Since the piping industry had traditionally been highly fragmented and geographically dispersed, the CEO of Alpha Omega thought an e-business model would be very successful. He had a vision of using the Internet to sell direct to end users or contractors, cutting out all of the middlemen, and allowing for greater distribution at lower prices.
The CEO hired a special e-business consulting team to research and advise the Company on its new course of action. With input from the consultants, the CEO realized that more resources had to be devoted to the development of the e-strategy than he had anticipated.
Able to communicate with the right people at the right time at very high speed, Construction Solutions began its transformation from manufacturer of commonly available products with mediocre margins, to forward and horizontally integrated problem solver creating economic value for stakeholders.
After focus groups and industry analyses, it became apparent that the CEO's original strategy would not work. The distributors could not be removed from the distribution chain because of their close relationships with end-users and their ability to "black ball" the Company within the industry. Furthermore, the focus groups uncovered that most end-users and contractors were not technologically savvy enough to purchase and run their businesses through the Internet.
Instead of scrapping the entire project, the CEO worked with the consultant to arrive at a different solution. They concluded that instead of making the distributor the enemy, they should utilize a strategy which would make them an ally. Since the Internet eliminated geographical barriers, Alpha Omega could create joint ventures with distributors all over the nation, using the Internet to share pertinent information in real time. This new e-strategy not only positioned Alpha Omega to become a market leader, but also resolved possible channel conflicts.
The green flag is out and it is time to start the race. Be sure that your business is on the track and ready to compete, or you may be left in the dust like Chariokey Clothing. Developing and competing with an e-strategy, however, is not easy.
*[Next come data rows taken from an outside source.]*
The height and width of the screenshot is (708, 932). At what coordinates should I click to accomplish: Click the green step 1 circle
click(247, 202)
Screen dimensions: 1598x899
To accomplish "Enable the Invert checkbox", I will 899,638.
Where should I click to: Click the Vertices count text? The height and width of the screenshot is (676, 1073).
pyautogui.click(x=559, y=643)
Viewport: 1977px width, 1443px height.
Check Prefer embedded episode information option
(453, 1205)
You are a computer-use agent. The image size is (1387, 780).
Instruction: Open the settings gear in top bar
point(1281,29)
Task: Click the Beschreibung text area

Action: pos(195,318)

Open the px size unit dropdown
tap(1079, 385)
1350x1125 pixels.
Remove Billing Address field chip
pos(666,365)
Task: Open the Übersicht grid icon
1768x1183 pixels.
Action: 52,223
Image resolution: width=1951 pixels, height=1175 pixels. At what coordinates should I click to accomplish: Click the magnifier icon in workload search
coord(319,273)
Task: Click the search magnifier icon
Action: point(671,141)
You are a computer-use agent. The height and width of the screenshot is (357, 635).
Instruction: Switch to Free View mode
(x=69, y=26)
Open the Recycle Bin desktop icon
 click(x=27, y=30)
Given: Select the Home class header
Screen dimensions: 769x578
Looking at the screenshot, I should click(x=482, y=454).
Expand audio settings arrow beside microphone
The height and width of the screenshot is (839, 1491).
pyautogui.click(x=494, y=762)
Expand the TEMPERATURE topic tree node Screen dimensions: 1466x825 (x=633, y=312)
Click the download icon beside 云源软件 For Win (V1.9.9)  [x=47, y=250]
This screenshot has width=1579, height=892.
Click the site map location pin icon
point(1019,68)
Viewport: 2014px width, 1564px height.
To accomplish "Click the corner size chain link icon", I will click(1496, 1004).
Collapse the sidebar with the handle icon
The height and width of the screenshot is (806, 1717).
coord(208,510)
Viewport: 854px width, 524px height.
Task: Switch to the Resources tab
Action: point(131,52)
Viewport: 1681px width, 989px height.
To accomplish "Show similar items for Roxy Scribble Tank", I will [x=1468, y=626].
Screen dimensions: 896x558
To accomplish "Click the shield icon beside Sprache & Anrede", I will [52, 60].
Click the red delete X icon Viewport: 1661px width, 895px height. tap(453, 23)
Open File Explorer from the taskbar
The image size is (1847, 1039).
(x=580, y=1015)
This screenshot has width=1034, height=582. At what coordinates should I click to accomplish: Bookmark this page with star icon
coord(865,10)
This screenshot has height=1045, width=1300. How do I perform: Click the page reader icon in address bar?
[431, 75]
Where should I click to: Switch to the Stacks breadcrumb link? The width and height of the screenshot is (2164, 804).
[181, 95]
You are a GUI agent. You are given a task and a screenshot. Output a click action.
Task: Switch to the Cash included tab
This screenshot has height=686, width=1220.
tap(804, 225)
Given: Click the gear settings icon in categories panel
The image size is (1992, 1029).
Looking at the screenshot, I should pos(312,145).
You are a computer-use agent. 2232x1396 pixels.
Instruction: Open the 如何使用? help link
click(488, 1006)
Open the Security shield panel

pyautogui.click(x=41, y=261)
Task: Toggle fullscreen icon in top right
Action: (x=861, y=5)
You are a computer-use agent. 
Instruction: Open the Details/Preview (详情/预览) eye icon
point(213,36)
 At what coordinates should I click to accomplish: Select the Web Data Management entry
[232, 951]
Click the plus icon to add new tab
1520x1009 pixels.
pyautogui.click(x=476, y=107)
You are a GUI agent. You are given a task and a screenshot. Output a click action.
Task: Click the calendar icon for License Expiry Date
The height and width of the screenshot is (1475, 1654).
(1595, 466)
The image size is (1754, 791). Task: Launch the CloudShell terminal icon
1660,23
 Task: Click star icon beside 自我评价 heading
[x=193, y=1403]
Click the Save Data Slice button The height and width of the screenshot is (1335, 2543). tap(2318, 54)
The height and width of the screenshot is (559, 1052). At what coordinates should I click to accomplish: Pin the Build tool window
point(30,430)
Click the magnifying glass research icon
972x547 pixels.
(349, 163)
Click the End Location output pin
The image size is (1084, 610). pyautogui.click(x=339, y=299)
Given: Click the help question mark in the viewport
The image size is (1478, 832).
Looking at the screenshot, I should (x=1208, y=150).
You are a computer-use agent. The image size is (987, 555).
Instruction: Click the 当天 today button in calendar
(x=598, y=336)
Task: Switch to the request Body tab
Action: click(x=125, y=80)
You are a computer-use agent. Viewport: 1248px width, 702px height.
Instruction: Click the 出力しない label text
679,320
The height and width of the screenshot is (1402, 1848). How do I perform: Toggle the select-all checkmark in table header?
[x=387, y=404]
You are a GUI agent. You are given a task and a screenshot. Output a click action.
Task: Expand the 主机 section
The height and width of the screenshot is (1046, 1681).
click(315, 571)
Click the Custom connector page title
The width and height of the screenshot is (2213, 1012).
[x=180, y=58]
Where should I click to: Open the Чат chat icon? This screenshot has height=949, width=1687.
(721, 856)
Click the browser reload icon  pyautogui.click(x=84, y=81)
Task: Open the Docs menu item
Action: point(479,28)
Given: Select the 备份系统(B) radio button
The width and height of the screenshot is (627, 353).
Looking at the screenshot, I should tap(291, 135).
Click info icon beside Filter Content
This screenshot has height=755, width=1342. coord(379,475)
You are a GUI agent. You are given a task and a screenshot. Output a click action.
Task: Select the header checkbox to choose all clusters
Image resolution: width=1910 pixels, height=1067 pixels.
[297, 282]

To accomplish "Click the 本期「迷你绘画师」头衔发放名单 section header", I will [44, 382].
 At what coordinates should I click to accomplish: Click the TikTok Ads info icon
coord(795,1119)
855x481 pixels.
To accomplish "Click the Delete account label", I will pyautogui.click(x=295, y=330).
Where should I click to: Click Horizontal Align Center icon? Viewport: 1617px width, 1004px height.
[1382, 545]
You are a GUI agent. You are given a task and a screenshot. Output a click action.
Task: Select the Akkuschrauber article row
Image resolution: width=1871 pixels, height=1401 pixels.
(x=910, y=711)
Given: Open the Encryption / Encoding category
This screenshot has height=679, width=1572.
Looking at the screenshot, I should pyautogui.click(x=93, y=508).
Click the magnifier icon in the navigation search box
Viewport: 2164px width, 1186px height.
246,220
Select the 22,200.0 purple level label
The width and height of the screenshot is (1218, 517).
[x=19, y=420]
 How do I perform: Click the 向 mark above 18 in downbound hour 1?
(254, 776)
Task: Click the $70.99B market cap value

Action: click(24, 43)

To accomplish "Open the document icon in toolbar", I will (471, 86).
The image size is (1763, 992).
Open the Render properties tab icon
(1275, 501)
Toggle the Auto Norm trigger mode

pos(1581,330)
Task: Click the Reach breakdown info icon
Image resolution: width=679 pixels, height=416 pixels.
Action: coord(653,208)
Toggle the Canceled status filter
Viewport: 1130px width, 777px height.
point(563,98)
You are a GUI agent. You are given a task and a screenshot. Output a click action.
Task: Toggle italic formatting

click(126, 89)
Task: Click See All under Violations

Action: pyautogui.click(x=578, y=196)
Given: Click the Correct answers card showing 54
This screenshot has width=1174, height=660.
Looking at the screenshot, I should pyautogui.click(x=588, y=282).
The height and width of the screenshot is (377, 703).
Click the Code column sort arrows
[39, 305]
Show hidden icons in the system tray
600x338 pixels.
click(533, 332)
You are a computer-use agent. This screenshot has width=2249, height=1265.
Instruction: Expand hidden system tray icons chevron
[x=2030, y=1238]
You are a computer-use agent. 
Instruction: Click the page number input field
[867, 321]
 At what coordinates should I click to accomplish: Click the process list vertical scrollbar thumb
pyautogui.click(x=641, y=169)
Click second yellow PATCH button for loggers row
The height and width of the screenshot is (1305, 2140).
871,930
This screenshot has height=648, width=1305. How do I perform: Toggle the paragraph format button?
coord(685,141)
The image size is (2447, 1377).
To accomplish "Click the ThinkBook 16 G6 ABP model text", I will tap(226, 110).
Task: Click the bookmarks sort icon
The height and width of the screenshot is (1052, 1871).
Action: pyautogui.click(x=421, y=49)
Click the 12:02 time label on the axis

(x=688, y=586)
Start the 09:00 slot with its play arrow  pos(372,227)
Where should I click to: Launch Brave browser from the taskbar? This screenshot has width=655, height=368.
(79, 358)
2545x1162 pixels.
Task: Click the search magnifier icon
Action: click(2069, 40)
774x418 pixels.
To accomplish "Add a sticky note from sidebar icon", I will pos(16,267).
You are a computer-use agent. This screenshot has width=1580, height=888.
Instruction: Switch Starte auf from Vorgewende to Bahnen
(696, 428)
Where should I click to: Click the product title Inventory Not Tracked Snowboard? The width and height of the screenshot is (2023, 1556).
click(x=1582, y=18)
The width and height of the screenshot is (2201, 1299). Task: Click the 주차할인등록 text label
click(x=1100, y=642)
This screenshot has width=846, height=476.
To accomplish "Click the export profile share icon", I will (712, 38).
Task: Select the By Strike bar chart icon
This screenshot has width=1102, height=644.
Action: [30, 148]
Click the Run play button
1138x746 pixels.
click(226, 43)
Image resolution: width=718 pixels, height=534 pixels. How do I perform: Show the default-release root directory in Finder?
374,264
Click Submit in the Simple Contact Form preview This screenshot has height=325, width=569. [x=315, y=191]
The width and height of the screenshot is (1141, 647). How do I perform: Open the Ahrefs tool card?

As evidenced by E-Sundries.com speed alone does not ensure success. Rather companies must be able to shift gears and re-direct their strategies to accommodate an ever-changing landscape, as did Alpha Omega Piping.
When developing an e-business strategy, the path does not have to be straight in order to win the race; you just need to avoid the fatal crashes. Mistakes are inevitable, but a good e-strategy will detect errors, compensate, and drive you to victory.
The three vignettes are fictionalized adaptations of real situations.